→ AIM OF THE TASK
Lay out the part of the rows that opens with the line containing "This screenshot has height=819, width=1456. What are" and closes with the line containing "I want to click on the rating" as a JSON list of strings, one string per line. Skip blank lines.

→ GIVEN RECORDS
+ + + +

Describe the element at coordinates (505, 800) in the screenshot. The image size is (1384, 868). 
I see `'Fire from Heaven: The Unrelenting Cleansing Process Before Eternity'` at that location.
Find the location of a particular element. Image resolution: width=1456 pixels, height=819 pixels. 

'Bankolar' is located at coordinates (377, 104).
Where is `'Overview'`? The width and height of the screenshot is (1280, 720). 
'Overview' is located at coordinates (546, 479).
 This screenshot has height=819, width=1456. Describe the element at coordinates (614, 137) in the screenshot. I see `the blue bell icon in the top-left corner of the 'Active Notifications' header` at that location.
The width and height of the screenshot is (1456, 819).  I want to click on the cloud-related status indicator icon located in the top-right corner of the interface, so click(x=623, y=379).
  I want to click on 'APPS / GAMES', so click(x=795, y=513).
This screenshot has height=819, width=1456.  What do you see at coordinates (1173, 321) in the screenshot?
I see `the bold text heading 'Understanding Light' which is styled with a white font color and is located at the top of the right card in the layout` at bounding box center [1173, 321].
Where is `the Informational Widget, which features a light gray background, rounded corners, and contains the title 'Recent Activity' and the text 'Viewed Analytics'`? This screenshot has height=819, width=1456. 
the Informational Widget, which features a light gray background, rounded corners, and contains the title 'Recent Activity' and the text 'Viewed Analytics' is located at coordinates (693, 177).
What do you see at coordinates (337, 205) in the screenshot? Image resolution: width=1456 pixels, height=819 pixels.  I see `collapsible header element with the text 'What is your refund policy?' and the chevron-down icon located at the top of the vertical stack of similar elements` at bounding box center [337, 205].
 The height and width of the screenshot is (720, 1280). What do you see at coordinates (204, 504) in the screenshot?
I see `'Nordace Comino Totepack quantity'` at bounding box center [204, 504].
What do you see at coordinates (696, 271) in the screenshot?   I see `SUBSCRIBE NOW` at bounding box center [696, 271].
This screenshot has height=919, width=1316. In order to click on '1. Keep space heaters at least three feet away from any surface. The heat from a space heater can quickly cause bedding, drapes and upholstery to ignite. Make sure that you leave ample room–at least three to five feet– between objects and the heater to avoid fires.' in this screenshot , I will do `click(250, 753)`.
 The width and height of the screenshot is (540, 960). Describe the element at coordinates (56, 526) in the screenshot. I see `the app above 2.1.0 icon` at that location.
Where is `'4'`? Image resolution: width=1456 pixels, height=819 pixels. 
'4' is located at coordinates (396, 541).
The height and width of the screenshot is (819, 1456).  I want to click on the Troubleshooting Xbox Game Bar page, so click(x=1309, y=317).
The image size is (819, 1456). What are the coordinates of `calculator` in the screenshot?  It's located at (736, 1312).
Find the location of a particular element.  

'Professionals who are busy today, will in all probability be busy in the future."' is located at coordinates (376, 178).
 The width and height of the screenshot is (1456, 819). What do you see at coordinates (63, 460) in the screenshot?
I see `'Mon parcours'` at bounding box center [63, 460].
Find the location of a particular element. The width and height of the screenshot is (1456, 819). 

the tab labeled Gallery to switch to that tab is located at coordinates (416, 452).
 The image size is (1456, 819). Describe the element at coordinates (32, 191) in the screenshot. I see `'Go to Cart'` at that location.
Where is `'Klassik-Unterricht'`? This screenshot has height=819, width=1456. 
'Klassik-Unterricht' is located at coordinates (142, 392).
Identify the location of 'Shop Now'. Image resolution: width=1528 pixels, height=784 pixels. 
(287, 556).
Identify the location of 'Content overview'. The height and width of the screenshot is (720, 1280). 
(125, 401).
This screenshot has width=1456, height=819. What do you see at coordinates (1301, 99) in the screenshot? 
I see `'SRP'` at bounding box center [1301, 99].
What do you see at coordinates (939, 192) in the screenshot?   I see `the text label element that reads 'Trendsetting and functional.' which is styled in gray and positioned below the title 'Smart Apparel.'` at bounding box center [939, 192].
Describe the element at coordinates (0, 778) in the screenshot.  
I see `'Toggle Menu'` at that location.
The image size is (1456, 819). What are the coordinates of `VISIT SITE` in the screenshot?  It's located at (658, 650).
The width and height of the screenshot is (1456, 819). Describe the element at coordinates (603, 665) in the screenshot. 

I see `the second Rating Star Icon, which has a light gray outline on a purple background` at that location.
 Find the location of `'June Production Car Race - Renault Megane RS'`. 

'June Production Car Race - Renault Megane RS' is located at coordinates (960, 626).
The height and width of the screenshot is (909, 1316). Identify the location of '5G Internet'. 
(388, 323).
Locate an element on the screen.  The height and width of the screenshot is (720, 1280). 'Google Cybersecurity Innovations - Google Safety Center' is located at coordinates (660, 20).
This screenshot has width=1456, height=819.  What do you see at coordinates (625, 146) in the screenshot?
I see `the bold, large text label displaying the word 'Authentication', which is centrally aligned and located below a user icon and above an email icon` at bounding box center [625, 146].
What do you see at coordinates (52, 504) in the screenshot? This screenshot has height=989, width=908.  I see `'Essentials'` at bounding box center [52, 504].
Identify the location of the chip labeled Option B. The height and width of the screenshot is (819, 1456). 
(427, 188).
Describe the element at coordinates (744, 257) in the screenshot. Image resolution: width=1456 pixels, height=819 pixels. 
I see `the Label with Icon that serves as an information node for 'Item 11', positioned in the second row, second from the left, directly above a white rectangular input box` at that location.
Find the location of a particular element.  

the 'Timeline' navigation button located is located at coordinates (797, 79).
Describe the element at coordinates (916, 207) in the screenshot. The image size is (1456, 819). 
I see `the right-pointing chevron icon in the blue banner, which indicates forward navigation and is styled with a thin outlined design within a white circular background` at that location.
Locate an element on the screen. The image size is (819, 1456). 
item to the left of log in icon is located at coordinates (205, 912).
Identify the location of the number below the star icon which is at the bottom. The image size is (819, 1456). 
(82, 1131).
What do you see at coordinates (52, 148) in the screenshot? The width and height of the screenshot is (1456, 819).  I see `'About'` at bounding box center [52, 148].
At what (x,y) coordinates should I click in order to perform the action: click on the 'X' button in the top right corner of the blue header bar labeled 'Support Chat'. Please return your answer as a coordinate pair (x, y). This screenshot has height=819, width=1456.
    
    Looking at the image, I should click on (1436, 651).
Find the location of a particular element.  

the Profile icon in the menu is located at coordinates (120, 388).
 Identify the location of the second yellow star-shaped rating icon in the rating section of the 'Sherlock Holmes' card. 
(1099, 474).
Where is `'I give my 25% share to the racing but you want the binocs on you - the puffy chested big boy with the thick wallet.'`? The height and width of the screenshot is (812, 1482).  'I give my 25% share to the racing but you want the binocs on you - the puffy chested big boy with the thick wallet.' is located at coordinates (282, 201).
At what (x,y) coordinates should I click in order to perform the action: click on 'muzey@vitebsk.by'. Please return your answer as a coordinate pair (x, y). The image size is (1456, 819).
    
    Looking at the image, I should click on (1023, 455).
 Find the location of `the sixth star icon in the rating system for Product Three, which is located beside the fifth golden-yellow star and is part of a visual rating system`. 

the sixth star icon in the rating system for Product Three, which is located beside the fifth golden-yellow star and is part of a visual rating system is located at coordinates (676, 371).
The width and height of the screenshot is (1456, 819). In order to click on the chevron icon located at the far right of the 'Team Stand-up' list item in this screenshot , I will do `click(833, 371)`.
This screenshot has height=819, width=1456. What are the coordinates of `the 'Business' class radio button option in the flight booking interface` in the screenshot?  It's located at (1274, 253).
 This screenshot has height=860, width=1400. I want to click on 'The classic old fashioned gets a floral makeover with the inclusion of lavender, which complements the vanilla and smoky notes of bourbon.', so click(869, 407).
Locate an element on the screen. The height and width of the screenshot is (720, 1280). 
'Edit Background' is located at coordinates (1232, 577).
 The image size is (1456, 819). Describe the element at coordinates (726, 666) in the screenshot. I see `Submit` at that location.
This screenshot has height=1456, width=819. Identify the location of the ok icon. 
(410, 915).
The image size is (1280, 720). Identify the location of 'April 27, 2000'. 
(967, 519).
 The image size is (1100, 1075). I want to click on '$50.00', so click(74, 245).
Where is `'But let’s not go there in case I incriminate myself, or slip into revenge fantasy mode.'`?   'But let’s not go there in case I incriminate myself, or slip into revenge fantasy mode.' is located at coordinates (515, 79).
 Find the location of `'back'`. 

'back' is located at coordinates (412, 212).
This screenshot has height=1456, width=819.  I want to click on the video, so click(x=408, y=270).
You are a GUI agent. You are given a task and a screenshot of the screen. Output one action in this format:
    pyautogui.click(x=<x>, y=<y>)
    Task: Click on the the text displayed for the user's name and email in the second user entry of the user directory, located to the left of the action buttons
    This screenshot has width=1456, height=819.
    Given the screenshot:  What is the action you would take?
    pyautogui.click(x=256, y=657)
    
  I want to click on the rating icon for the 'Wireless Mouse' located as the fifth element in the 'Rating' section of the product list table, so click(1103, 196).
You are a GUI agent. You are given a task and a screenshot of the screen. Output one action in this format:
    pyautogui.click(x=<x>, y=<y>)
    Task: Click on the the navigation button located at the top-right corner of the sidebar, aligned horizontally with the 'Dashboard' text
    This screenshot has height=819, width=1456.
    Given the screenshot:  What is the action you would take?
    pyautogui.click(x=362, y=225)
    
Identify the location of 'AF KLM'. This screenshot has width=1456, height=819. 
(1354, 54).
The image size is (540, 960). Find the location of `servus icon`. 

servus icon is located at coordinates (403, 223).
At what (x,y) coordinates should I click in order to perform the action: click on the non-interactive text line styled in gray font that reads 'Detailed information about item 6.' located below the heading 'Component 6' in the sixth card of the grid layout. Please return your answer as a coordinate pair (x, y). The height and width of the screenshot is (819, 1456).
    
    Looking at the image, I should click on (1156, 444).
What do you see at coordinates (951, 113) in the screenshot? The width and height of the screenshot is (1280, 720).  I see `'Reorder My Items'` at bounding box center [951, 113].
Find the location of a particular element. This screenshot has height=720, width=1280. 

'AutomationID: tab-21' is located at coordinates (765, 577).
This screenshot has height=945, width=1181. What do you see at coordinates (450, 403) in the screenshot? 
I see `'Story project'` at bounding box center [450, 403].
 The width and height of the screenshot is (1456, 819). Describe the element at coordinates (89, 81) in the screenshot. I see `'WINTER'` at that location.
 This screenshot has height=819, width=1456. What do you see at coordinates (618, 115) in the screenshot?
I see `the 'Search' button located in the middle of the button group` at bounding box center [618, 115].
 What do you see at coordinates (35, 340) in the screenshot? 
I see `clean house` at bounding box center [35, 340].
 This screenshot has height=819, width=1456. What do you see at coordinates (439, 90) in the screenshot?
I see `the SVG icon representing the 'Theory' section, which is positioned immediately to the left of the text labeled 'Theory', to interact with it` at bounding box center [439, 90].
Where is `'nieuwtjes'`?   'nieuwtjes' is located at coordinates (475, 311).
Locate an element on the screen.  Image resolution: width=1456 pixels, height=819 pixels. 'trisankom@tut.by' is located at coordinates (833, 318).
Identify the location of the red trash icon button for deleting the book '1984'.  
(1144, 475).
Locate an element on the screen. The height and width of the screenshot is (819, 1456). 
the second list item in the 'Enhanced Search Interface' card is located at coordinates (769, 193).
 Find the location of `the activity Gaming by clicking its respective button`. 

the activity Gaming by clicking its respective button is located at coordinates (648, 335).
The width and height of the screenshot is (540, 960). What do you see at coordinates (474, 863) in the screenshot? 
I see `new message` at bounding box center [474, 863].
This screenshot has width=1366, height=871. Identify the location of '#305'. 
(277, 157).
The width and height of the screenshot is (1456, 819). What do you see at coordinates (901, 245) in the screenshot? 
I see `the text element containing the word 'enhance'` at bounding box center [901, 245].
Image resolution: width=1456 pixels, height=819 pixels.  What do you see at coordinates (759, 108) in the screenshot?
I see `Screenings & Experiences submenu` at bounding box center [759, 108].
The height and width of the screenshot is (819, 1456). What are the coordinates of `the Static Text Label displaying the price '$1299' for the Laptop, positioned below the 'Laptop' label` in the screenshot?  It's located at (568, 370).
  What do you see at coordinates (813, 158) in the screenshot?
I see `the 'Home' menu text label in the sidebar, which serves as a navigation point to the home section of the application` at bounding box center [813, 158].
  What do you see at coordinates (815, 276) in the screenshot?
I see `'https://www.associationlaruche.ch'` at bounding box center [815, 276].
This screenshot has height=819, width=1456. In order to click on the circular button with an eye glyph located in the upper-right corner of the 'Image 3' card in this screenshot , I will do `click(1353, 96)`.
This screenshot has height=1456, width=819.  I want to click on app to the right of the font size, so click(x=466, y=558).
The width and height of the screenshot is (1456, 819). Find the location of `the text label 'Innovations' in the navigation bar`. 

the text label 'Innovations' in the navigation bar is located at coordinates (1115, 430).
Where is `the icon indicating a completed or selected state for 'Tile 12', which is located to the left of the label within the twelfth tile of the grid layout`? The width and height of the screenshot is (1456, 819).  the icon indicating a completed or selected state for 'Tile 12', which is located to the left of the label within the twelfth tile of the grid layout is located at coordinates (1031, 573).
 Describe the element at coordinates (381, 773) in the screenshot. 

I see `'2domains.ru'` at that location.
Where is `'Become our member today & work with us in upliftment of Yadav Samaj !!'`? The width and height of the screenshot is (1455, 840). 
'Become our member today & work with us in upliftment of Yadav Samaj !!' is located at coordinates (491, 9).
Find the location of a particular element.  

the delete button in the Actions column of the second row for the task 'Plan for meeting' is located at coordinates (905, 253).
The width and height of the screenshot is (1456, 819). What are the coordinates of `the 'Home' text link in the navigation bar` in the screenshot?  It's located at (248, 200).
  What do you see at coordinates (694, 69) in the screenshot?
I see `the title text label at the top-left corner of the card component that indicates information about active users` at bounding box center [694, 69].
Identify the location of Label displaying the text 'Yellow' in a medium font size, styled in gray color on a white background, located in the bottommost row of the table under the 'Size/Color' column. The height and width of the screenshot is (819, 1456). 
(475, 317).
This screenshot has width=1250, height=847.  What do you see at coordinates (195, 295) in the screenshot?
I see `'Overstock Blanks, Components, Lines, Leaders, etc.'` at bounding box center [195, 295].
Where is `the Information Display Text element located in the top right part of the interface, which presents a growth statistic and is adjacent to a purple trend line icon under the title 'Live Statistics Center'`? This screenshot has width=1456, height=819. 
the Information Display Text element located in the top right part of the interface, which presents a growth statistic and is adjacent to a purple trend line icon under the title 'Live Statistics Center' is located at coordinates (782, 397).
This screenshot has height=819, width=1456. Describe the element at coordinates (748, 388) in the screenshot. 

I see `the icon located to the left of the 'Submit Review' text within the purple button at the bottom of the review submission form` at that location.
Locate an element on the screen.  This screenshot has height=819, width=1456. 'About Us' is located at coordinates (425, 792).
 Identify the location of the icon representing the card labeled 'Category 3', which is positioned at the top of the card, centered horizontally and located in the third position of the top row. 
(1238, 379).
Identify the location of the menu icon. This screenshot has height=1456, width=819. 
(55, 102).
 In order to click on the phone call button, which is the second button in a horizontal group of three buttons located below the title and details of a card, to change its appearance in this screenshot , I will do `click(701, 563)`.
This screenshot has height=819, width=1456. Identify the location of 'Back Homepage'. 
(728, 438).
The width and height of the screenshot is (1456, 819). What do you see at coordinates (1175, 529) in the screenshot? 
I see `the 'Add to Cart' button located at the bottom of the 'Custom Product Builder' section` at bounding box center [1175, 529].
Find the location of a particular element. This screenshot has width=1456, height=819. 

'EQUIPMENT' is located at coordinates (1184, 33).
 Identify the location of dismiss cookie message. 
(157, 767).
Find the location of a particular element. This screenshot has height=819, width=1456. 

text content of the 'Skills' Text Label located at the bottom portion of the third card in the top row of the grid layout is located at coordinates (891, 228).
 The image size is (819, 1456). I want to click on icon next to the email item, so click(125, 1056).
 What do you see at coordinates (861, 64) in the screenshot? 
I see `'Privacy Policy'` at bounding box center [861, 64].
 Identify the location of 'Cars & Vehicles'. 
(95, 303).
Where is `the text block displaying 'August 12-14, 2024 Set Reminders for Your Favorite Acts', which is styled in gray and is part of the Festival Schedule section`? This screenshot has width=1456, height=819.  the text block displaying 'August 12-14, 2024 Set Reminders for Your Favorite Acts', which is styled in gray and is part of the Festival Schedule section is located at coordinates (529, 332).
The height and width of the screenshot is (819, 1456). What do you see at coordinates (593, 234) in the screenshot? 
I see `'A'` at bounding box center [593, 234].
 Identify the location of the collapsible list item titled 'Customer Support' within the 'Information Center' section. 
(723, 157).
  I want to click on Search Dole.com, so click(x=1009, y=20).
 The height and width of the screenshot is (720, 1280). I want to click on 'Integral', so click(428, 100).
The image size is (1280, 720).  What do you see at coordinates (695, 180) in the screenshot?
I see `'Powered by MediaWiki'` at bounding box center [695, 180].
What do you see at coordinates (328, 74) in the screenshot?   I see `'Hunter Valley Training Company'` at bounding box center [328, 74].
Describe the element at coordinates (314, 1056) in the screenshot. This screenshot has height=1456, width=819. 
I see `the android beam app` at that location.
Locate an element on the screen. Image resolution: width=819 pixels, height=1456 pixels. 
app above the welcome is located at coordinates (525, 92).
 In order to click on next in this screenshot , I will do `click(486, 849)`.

+ + + +

→ TASK OUTPUT
[
  "This screenshot has height=819, width=1456. What are the coordinates of `the 'Business' class radio button option in the flight booking interface` in the screenshot?  It's located at (1274, 253).",
  " This screenshot has height=860, width=1400. I want to click on 'The classic old fashioned gets a floral makeover with the inclusion of lavender, which complements the vanilla and smoky notes of bourbon.', so click(869, 407).",
  "Locate an element on the screen. The height and width of the screenshot is (720, 1280). ",
  "'Edit Background' is located at coordinates (1232, 577).",
  " The image size is (1456, 819). Describe the element at coordinates (726, 666) in the screenshot. I see `Submit` at that location.",
  "This screenshot has height=1456, width=819. Identify the location of the ok icon. ",
  "(410, 915).",
  "The image size is (1280, 720). Identify the location of 'April 27, 2000'. ",
  "(967, 519).",
  " The image size is (1100, 1075). I want to click on '$50.00', so click(74, 245).",
  "Where is `'But let’s not go there in case I incriminate myself, or slip into revenge fantasy mode.'`?   'But let’s not go there in case I incriminate myself, or slip into revenge fantasy mode.' is located at coordinates (515, 79).",
  " Find the location of `'back'`. ",
  "'back' is located at coordinates (412, 212).",
  "This screenshot has height=1456, width=819.  I want to click on the video, so click(x=408, y=270).",
  "You are a GUI agent. You are given a task and a screenshot of the screen. Output one action in this format:",
  "    pyautogui.click(x=<x>, y=<y>)",
  "    Task: Click on the the text displayed for the user's name and email in the second user entry of the user directory, located to the left of the action buttons",
  "    This screenshot has width=1456, height=819.",
  "    Given the screenshot:  What is the action you would take?",
  "    pyautogui.click(x=256, y=657)",
  "  I want to click on the rating icon for the 'Wireless Mouse' located as the fifth element in the 'Rating' section of the product list table, so click(1103, 196)."
]